The term cultural competence is finally starting to become common parlance in the nursing profession. Although various definitions of cultural competence exist, when minority health experts talk about “culturally sensitive care” most nurses pretty much understand what this means. But how do patients–especially patients of color–define cultural competence? What exactly does culturally competent health care mean to them, and how do they want clinicians to provide it?
To answer these questions, a research team funded in part by the Agency for Healthcare Research and Quality (AHRQ) conducted a series of 19 community focus groups with racially and ethnically diverse health care consumers. The groups included 61 black participants, 45 Latinos and 55 non-Latino whites. As reported in the Healthcare Intelligence Network’s online newsletter Healthcare Daily Data Byte, some of the study’s key findings were:
• Definitions of culture common to all three ethnic groups include value systems (25% of focus group comments), customs (17%), self-identified ethnicity (15%), nationality (11%) and–surprisingly–stereotypes (4%).

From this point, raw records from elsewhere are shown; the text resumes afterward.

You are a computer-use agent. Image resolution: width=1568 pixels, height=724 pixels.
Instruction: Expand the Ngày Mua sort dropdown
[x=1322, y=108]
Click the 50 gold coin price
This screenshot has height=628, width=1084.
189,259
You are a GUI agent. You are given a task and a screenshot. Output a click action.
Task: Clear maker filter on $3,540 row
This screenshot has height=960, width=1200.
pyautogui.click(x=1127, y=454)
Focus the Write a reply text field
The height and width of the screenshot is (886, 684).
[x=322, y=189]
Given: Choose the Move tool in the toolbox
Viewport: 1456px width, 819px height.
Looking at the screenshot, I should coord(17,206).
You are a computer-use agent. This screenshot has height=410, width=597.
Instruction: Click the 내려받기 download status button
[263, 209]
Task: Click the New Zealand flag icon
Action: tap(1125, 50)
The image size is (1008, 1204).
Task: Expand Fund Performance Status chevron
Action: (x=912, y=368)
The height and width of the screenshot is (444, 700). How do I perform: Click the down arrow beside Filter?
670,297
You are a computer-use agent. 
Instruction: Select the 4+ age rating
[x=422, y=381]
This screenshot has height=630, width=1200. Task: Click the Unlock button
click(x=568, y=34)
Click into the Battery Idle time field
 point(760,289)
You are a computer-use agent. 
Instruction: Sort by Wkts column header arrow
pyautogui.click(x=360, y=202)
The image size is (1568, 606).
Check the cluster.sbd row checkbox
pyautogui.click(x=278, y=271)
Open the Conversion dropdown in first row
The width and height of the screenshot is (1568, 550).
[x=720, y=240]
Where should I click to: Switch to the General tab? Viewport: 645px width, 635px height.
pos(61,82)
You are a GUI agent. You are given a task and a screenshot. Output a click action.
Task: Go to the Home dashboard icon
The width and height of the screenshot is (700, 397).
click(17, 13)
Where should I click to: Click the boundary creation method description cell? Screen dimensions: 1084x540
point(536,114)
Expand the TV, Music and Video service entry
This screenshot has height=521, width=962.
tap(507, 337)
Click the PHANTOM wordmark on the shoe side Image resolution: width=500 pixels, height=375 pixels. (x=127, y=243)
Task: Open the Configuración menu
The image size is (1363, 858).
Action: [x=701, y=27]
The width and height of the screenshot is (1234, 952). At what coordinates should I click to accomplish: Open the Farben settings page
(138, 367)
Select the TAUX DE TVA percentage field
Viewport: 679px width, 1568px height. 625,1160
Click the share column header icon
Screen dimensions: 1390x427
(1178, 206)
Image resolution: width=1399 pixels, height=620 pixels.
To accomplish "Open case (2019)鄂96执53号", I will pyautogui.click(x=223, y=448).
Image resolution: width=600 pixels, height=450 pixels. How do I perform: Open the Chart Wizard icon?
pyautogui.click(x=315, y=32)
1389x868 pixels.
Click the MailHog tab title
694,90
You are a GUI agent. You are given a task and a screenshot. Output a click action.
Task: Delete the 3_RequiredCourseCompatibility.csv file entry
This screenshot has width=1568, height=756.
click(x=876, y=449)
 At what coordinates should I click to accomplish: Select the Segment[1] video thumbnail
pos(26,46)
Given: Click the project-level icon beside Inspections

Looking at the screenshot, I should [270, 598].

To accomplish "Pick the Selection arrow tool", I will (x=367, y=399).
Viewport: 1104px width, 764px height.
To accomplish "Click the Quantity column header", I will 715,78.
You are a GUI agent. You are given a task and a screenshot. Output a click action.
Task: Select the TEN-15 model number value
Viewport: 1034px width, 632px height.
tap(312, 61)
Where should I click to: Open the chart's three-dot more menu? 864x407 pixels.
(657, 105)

• All three groups cited the following as cultural factors that either positively or negatively influenced the quality of health care encounters: clinicians’ sensitivity to complementary/alternative medicine (17%), health insurance-based discrimination (12%), discrimination based on social class (9%), ethnic concordance of clinician and patient (8%) and age-based discrimination (4%).
• Differences between the minority and the white participants’ responses emerged in several areas. Only the black and Latino participants cited the following as important cultural factors: ethnicity-based discrimination (11%), clinicians’ acceptance of the role of spirituality (2%) and of family (2%). Additional factors specific to Latino respondents were language issues (21%) and immigration status (5%).